■ **Word and element location data**:

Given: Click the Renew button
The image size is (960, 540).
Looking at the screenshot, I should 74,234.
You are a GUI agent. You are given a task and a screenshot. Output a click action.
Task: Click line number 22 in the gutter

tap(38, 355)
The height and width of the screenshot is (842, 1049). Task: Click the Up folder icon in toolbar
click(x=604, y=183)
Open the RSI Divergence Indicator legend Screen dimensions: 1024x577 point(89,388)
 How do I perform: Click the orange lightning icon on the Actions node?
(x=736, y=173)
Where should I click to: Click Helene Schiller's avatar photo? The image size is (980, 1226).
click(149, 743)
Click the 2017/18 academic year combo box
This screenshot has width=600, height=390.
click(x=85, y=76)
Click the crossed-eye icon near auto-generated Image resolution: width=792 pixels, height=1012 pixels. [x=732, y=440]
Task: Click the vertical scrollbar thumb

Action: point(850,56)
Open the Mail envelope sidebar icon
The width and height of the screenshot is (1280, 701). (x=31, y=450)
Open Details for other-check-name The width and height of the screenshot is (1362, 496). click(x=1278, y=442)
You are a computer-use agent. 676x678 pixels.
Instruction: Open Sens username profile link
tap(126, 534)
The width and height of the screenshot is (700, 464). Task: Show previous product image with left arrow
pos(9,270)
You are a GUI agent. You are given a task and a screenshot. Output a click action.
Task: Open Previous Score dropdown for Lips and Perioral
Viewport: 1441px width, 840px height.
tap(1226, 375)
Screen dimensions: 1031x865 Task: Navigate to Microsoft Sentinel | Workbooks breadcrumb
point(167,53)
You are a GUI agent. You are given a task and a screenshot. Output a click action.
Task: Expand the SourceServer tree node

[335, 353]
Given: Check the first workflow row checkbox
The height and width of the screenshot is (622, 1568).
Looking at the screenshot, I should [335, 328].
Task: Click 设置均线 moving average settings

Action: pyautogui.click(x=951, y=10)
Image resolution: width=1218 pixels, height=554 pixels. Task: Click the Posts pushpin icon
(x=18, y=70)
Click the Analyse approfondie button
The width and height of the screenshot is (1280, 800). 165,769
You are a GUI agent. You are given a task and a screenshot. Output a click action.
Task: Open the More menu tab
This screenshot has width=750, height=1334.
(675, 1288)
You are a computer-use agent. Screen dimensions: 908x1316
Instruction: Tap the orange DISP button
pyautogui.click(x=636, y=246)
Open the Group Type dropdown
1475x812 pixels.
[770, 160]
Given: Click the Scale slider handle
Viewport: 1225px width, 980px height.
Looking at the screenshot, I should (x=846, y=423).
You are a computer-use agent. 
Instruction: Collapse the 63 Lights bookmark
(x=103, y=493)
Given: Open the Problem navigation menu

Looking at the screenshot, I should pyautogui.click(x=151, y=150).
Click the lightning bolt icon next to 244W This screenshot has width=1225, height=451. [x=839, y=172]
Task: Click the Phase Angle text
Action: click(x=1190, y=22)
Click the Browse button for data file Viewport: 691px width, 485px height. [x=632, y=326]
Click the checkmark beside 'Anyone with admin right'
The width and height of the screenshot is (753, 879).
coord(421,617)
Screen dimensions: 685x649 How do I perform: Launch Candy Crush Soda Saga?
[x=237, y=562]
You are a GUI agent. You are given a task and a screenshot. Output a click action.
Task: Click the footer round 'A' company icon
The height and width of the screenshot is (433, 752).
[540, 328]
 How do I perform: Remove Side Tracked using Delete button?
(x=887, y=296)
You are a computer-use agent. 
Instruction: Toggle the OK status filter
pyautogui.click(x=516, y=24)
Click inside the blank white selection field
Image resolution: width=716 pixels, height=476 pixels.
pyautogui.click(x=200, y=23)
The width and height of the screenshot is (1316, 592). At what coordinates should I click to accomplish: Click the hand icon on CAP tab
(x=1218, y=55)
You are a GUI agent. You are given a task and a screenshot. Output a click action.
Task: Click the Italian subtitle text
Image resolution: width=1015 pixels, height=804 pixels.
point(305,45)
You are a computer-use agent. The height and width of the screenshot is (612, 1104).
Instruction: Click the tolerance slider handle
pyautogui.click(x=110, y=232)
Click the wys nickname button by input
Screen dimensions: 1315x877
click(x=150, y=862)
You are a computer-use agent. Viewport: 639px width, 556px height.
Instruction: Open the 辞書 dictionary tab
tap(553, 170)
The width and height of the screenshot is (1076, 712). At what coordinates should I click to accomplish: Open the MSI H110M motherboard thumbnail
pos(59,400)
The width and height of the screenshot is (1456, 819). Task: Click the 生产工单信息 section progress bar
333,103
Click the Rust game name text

■ **Exercise objective**:
Revise the data above so that every occurrence of "GUI agent" becomes "interface agent", keeping all other text unchanged.

■ **Result**:
Given: Click the Renew button
The image size is (960, 540).
Looking at the screenshot, I should 74,234.
You are a interface agent. You are given a task and a screenshot. Output a click action.
Task: Click line number 22 in the gutter

tap(38, 355)
The height and width of the screenshot is (842, 1049). Task: Click the Up folder icon in toolbar
click(x=604, y=183)
Open the RSI Divergence Indicator legend Screen dimensions: 1024x577 point(89,388)
 How do I perform: Click the orange lightning icon on the Actions node?
(x=736, y=173)
Where should I click to: Click Helene Schiller's avatar photo? The image size is (980, 1226).
click(149, 743)
Click the 2017/18 academic year combo box
This screenshot has width=600, height=390.
click(x=85, y=76)
Click the crossed-eye icon near auto-generated Image resolution: width=792 pixels, height=1012 pixels. [x=732, y=440]
Task: Click the vertical scrollbar thumb

Action: point(850,56)
Open the Mail envelope sidebar icon
The width and height of the screenshot is (1280, 701). (x=31, y=450)
Open Details for other-check-name The width and height of the screenshot is (1362, 496). click(x=1278, y=442)
You are a computer-use agent. 676x678 pixels.
Instruction: Open Sens username profile link
tap(126, 534)
The width and height of the screenshot is (700, 464). Task: Show previous product image with left arrow
pos(9,270)
You are a interface agent. You are given a task and a screenshot. Output a click action.
Task: Open Previous Score dropdown for Lips and Perioral
Viewport: 1441px width, 840px height.
tap(1226, 375)
Screen dimensions: 1031x865 Task: Navigate to Microsoft Sentinel | Workbooks breadcrumb
point(167,53)
You are a interface agent. You are given a task and a screenshot. Output a click action.
Task: Expand the SourceServer tree node

[335, 353]
Given: Check the first workflow row checkbox
The height and width of the screenshot is (622, 1568).
Looking at the screenshot, I should [335, 328].
Task: Click 设置均线 moving average settings

Action: pyautogui.click(x=951, y=10)
Image resolution: width=1218 pixels, height=554 pixels. Task: Click the Posts pushpin icon
(x=18, y=70)
Click the Analyse approfondie button
The width and height of the screenshot is (1280, 800). 165,769
You are a interface agent. You are given a task and a screenshot. Output a click action.
Task: Open the More menu tab
This screenshot has width=750, height=1334.
(675, 1288)
You are a computer-use agent. Screen dimensions: 908x1316
Instruction: Tap the orange DISP button
pyautogui.click(x=636, y=246)
Open the Group Type dropdown
1475x812 pixels.
[770, 160]
Given: Click the Scale slider handle
Viewport: 1225px width, 980px height.
Looking at the screenshot, I should (x=846, y=423).
You are a computer-use agent. 
Instruction: Collapse the 63 Lights bookmark
(x=103, y=493)
Given: Open the Problem navigation menu

Looking at the screenshot, I should pyautogui.click(x=151, y=150).
Click the lightning bolt icon next to 244W This screenshot has width=1225, height=451. [x=839, y=172]
Task: Click the Phase Angle text
Action: click(x=1190, y=22)
Click the Browse button for data file Viewport: 691px width, 485px height. [x=632, y=326]
Click the checkmark beside 'Anyone with admin right'
The width and height of the screenshot is (753, 879).
coord(421,617)
Screen dimensions: 685x649 How do I perform: Launch Candy Crush Soda Saga?
[x=237, y=562]
You are a interface agent. You are given a task and a screenshot. Output a click action.
Task: Click the footer round 'A' company icon
The height and width of the screenshot is (433, 752).
[540, 328]
 How do I perform: Remove Side Tracked using Delete button?
(x=887, y=296)
You are a computer-use agent. 
Instruction: Toggle the OK status filter
pyautogui.click(x=516, y=24)
Click inside the blank white selection field
Image resolution: width=716 pixels, height=476 pixels.
pyautogui.click(x=200, y=23)
The width and height of the screenshot is (1316, 592). At what coordinates should I click to accomplish: Click the hand icon on CAP tab
(x=1218, y=55)
You are a interface agent. You are given a task and a screenshot. Output a click action.
Task: Click the Italian subtitle text
Image resolution: width=1015 pixels, height=804 pixels.
point(305,45)
You are a computer-use agent. The height and width of the screenshot is (612, 1104).
Instruction: Click the tolerance slider handle
pyautogui.click(x=110, y=232)
Click the wys nickname button by input
Screen dimensions: 1315x877
click(x=150, y=862)
You are a computer-use agent. Viewport: 639px width, 556px height.
Instruction: Open the 辞書 dictionary tab
tap(553, 170)
The width and height of the screenshot is (1076, 712). At what coordinates should I click to accomplish: Open the MSI H110M motherboard thumbnail
pos(59,400)
The width and height of the screenshot is (1456, 819). Task: Click the 生产工单信息 section progress bar
333,103
Click the Rust game name text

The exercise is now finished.